§ **What you will do**: The task calls for the line containing "You are a computer-use agent. 346x194 pixels." and all later lines, through the end of the entries below, to be set down exactly and without pictures.

***

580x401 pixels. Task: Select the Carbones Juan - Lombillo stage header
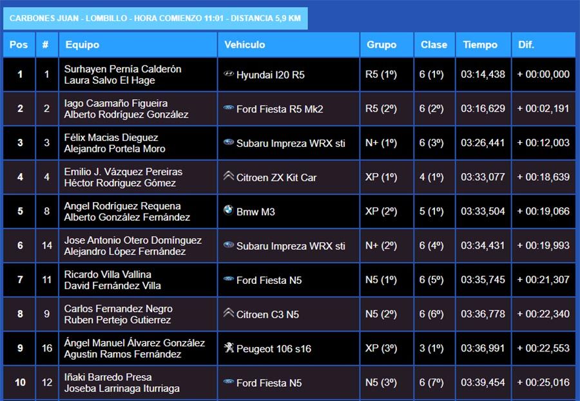pyautogui.click(x=155, y=18)
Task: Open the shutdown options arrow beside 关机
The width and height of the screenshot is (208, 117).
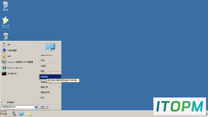Action: (x=47, y=107)
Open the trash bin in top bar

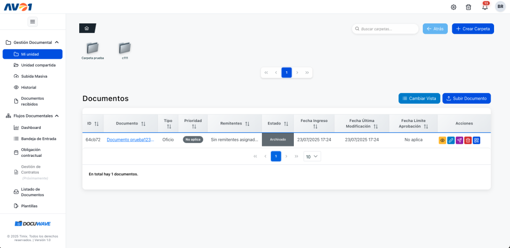pyautogui.click(x=468, y=7)
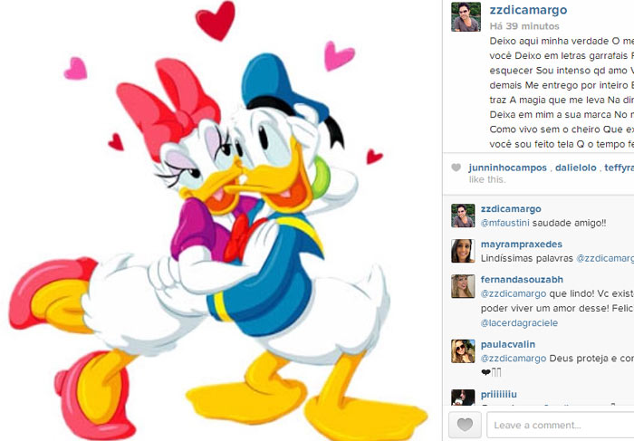Screen dimensions: 634x441
Task: Follow the @mfaustini mention link
Action: click(504, 223)
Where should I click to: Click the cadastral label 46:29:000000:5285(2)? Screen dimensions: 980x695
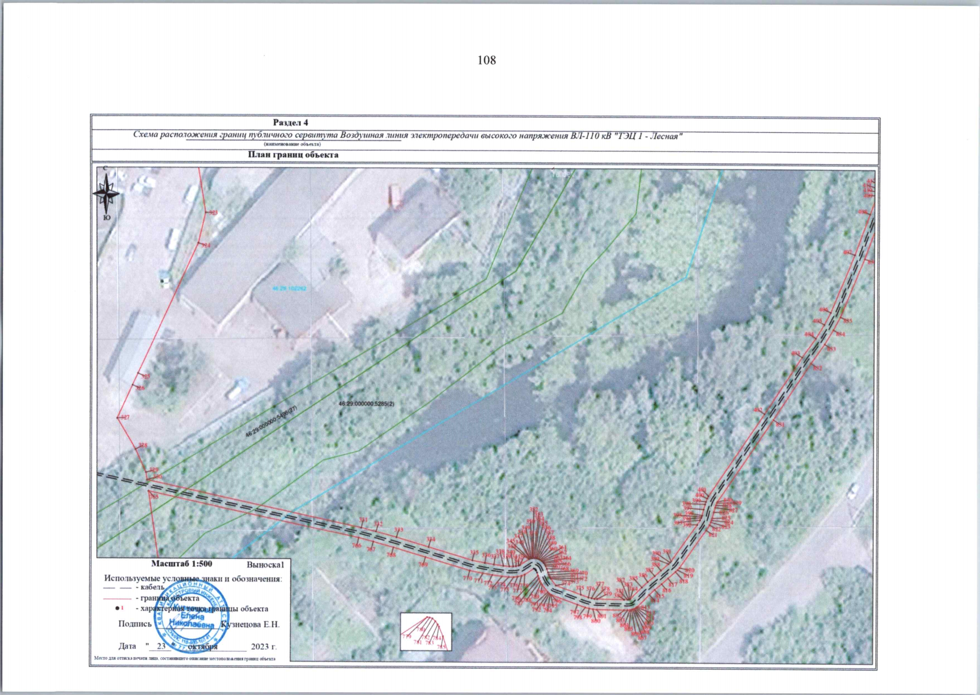coord(366,404)
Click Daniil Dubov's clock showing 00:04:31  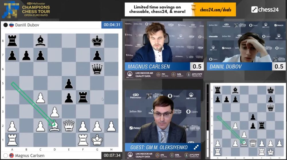click(x=112, y=25)
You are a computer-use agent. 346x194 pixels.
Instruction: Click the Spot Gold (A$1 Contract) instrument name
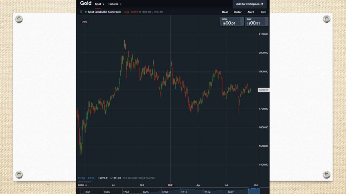click(x=104, y=12)

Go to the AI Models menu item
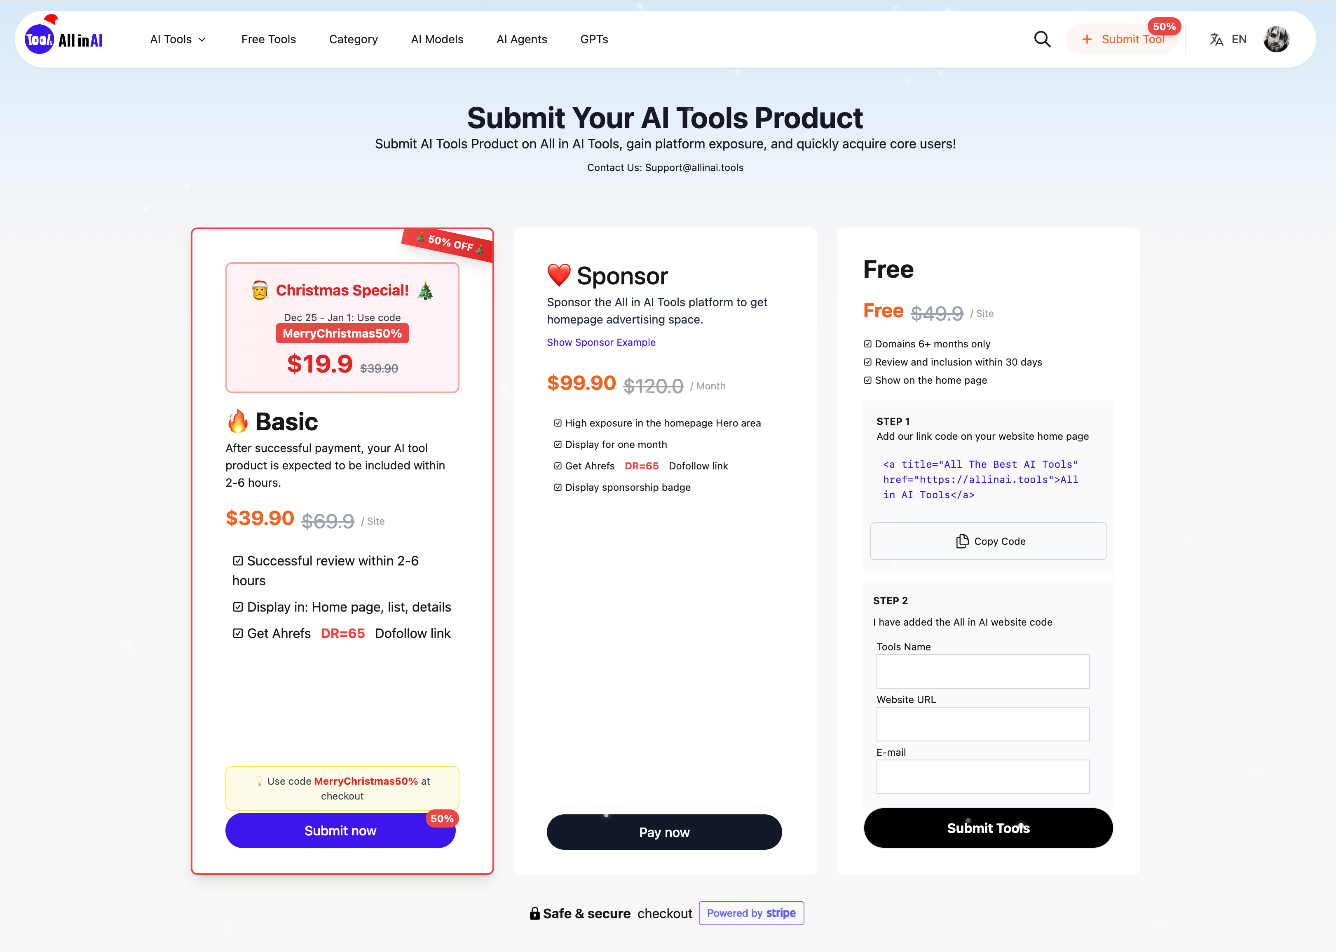pyautogui.click(x=437, y=39)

***

§ **Answer for this exercise**:
You are a computer-use agent. 346x194 pixels.
Instruction: Click the Spot Gold (A$1 Contract) instrument name
click(x=104, y=12)

Go to the AI Models menu item
pyautogui.click(x=437, y=39)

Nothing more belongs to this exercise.